••• Tax & Spending •••

Kansas Budget can be balanced without a tax increase

performance-based-budgeting

Ronald Reagan could have been speaking of the 2017 Kansas Legislative Session when he said, “Government is like a baby. An alimentary canal with a big appetite at one end and no sense of responsibility at the other.”

Despite knowing that state spending is morbidly inefficient (27 percent more per-resident than states without an income tax) and is $1.1 billion above long-term inflation, Democrats and many Republicans insist that citizens must be sent back the Tax Dark Ages because baby wants an enormous tax increase.  The most recent Kansas budget profile from the House of Representatives, however, shows that no tax increase is necessary.

The House Appropriations Committee has whittled the shortfall to just $396 million over the next two years.  (Media knows this but aside from perhaps Hawver’s News Service, it hasn’t been reported.)   The Governor’s revenue adjustments in the adjacent table includes highway transfers consistent with prior years and eliminates $200 million in phony transfers that were never going to happen (something else media knows but won’t report).  The Governor’s spending recommendations include deferring some KPERS pension funding payments and cost saving recommendations from the Alvarez and Marsal efficiency study.

There are multiple options remaining to balance the Kansas budget, have healthy ending balances and have a little left over to resolve the school funding issue.  Securitizing (selling) future tobacco settlement revenues would generate at least $265 million each year.  Collecting a royalty from the Turnpike Authority of 15 percent of toll revenue is would increase revenue by $33 million over two years.  The 2016 audited financial report shows KTA had a $37 million dollar ‘profit’ last year and finished the year with $120 million in cash and receivables.

There are also two big options to reduce costs.  Local school districts began this year with a record-setting $911 million in unencumbered cash reserves, much of which represents aid collected in prior years but not spent.  Alvarez and Marsal recommended cash reserves be limited to a maximum of 15 percent of current operating costs, with any excess being deducted from the following year’s state funding.  Based on 2016 spending, doing so would produce a one-time savings of $196.5 million next year.

Last year, the Legislature required the Governor to make spending reductions at the beginning of this fiscal year and the same could be done again.  Reducing baseline costs by $100 million (about 3 percent of General Fund spending other than K-12) would produce $200 million in savings over two years.

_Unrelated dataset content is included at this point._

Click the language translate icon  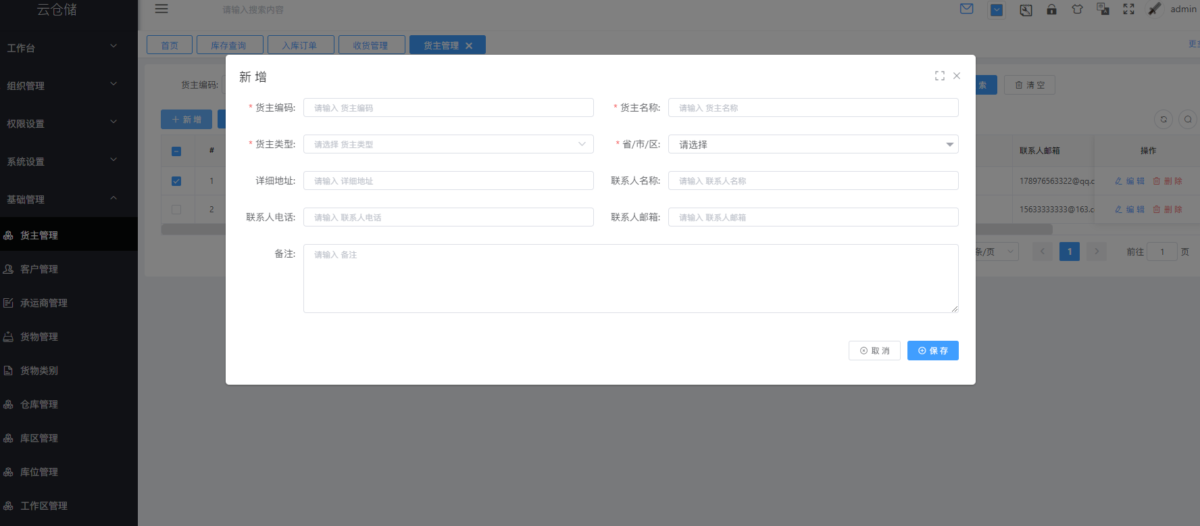coord(1103,9)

The combination of these revenue enhancements and spending reductions provides a $960 million menu of options to close a $396 million shortfall.  Some of those options may not be ideal policy but each is much better than foisting a large, unnecessary tax increase on citizens.

A number of newly-elected legislators are openly saying their goal is to impose an enormous tax increase and they don’t care if doing so means they won’t be re-elected.  The unspoken part is that they effectively were ‘hired’ by the school lobby to take Kansas back to the Tax Dark Ages and they intend to give them their money’s worth.  These legislators are well aware that only 4 percent of citizens say a personal income tax hike should be the primary means of balancing the budget.  Still, they want citizens to pay hundreds of millions more annually in addition to nearly $200 million more per year by repealing the exemption on pass-through income for the small businesses that are creating 98 percent of new job growth.

Requiring government to operate more efficiently generates a lot of backlash from the entrenched bureaucracy and special interests, making it politically easier to vote for tax increases.  But President Reagan would say it’s time for legislators to act responsibly on behalf of citizens and balance the Kansas budget without a tax increase.